Challenges in Public Health Governance: The Canadian Experience
by Claude M. Rocan
Challenges in Public Health Governance: The Canadian Experience is an examination of public health from a governance perspective.
Part 1 begins with an examination of the fragmented nature of public health in Canada, identifies some major fault lines that characterize the public health realm, and reviews briefly the notion of network governance.
Part 2 looks at specific public health theatres: crisis issues such as SARS and the H1N1 pandemic, and the ongoing work of the Canadian Heart Health Initiative. It also examines the Pan-Canadian Public Health Network as the key piece of network infrastructure at the national level.

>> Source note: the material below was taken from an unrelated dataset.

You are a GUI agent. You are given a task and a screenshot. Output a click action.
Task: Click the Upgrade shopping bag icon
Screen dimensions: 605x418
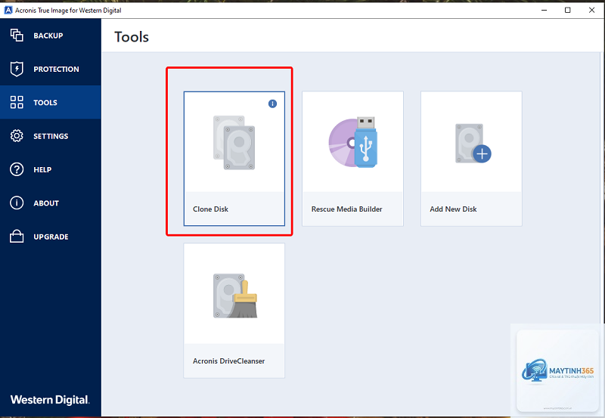(x=17, y=236)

It seeks to demonstrate that current governance structures and mechanisms are inadequate to deal with the governance challenges facing public health, and that network governance, appropriately applied, is a means through which public health in Canada can better achieve its objectives.

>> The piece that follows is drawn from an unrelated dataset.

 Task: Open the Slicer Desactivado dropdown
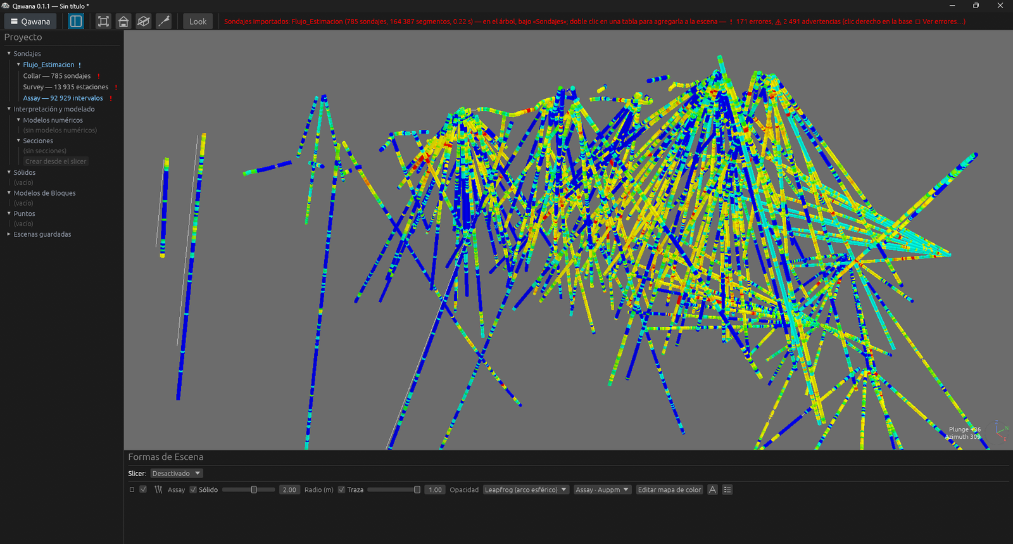pyautogui.click(x=177, y=473)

Part 3 examines the nature of the relationships with the voluntary sector, and discovers that much of the potential of these organizations to contribute to public health is being lost. Global trends further underline the need for broader, more inclusive forms of governance.
Part 4 deals with the need to develop the tools for network governance to cope with issues related to governability, accountability, and legitimacy. The book ends with a proposal to establish a network governance regime in public health and identifies a series of practical steps that can be taken to achieve this objective.
Claude M. Rocan was born in St. Boniface, Manitoba, and earned a PhD in political science from York University. He held policy/advisory positions within the Government of Saskatchewan and the Government of Canada at the senior professional and executive levels. As Director General of the Centre for Health Promotion at the Public Health Agency of Canada, he had the opportunity to experience directly the complexities and challenges of governance in the public health sector. He was recently a Visiting Fellow with the Graduate School of Public and International Affairs at the University of Ottawa. He lives in Manotick, Ontario and is an independent public policy consultant, specializing in network governance.